(TASK REQUIREMENTS) The records below are to be transcribed word for word.

(DATA FOR PROCESSING)
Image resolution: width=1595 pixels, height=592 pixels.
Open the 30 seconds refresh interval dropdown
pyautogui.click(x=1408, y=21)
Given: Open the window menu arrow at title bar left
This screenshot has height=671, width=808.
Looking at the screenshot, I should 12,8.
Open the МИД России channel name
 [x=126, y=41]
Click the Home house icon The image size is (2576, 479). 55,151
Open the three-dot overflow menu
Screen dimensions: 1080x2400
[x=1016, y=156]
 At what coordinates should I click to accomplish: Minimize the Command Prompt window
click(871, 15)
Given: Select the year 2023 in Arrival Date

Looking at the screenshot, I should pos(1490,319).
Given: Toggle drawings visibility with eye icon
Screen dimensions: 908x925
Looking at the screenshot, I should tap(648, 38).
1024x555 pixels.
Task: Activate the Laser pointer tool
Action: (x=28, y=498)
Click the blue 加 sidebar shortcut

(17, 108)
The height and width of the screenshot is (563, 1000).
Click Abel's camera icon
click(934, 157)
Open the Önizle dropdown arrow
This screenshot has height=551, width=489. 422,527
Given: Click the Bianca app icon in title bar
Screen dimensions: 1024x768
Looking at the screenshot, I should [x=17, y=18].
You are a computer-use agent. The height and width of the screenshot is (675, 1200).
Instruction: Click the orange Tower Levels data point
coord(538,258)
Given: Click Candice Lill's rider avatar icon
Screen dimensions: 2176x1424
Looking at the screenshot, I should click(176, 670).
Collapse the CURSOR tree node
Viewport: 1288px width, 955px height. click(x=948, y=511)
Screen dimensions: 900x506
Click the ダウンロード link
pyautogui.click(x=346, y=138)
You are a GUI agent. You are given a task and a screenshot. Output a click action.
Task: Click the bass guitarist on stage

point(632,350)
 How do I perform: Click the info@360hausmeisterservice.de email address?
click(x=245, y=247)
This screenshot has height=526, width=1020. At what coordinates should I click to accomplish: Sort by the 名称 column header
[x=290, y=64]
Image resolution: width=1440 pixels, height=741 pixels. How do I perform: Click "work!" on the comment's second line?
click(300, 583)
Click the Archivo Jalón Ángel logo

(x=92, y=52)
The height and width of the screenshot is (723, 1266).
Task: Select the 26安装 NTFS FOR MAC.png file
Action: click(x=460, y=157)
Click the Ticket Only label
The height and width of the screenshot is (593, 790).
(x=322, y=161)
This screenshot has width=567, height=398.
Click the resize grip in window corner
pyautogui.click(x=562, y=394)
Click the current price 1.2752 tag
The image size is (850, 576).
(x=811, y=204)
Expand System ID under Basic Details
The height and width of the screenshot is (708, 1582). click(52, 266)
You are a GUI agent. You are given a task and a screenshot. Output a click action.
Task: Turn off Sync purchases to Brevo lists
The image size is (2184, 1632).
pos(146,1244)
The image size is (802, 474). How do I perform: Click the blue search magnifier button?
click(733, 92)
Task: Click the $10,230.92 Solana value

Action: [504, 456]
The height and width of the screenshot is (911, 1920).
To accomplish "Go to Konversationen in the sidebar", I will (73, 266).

(WRITTEN RESPONSE)
Image resolution: width=1595 pixels, height=592 pixels.
Open the 30 seconds refresh interval dropdown
pyautogui.click(x=1408, y=21)
Given: Open the window menu arrow at title bar left
This screenshot has height=671, width=808.
Looking at the screenshot, I should 12,8.
Open the МИД России channel name
 [x=126, y=41]
Click the Home house icon The image size is (2576, 479). 55,151
Open the three-dot overflow menu
Screen dimensions: 1080x2400
[x=1016, y=156]
 At what coordinates should I click to accomplish: Minimize the Command Prompt window
click(871, 15)
Given: Select the year 2023 in Arrival Date

Looking at the screenshot, I should pos(1490,319).
Given: Toggle drawings visibility with eye icon
Screen dimensions: 908x925
Looking at the screenshot, I should tap(648, 38).
1024x555 pixels.
Task: Activate the Laser pointer tool
Action: (x=28, y=498)
Click the blue 加 sidebar shortcut

(17, 108)
The height and width of the screenshot is (563, 1000).
Click Abel's camera icon
click(934, 157)
Open the Önizle dropdown arrow
This screenshot has height=551, width=489. 422,527
Given: Click the Bianca app icon in title bar
Screen dimensions: 1024x768
Looking at the screenshot, I should [x=17, y=18].
You are a computer-use agent. The height and width of the screenshot is (675, 1200).
Instruction: Click the orange Tower Levels data point
coord(538,258)
Given: Click Candice Lill's rider avatar icon
Screen dimensions: 2176x1424
Looking at the screenshot, I should click(176, 670).
Collapse the CURSOR tree node
Viewport: 1288px width, 955px height. click(x=948, y=511)
Screen dimensions: 900x506
Click the ダウンロード link
pyautogui.click(x=346, y=138)
You are a GUI agent. You are given a task and a screenshot. Output a click action.
Task: Click the bass guitarist on stage

point(632,350)
 How do I perform: Click the info@360hausmeisterservice.de email address?
click(x=245, y=247)
This screenshot has height=526, width=1020. At what coordinates should I click to accomplish: Sort by the 名称 column header
[x=290, y=64]
Image resolution: width=1440 pixels, height=741 pixels. How do I perform: Click "work!" on the comment's second line?
click(300, 583)
Click the Archivo Jalón Ángel logo

(x=92, y=52)
The height and width of the screenshot is (723, 1266).
Task: Select the 26安装 NTFS FOR MAC.png file
Action: click(x=460, y=157)
Click the Ticket Only label
The height and width of the screenshot is (593, 790).
(x=322, y=161)
This screenshot has width=567, height=398.
Click the resize grip in window corner
pyautogui.click(x=562, y=394)
Click the current price 1.2752 tag
The image size is (850, 576).
(x=811, y=204)
Expand System ID under Basic Details
The height and width of the screenshot is (708, 1582). click(52, 266)
You are a GUI agent. You are given a task and a screenshot. Output a click action.
Task: Turn off Sync purchases to Brevo lists
The image size is (2184, 1632).
pos(146,1244)
The image size is (802, 474). How do I perform: Click the blue search magnifier button?
click(733, 92)
Task: Click the $10,230.92 Solana value

Action: [504, 456]
The height and width of the screenshot is (911, 1920).
To accomplish "Go to Konversationen in the sidebar", I will (73, 266).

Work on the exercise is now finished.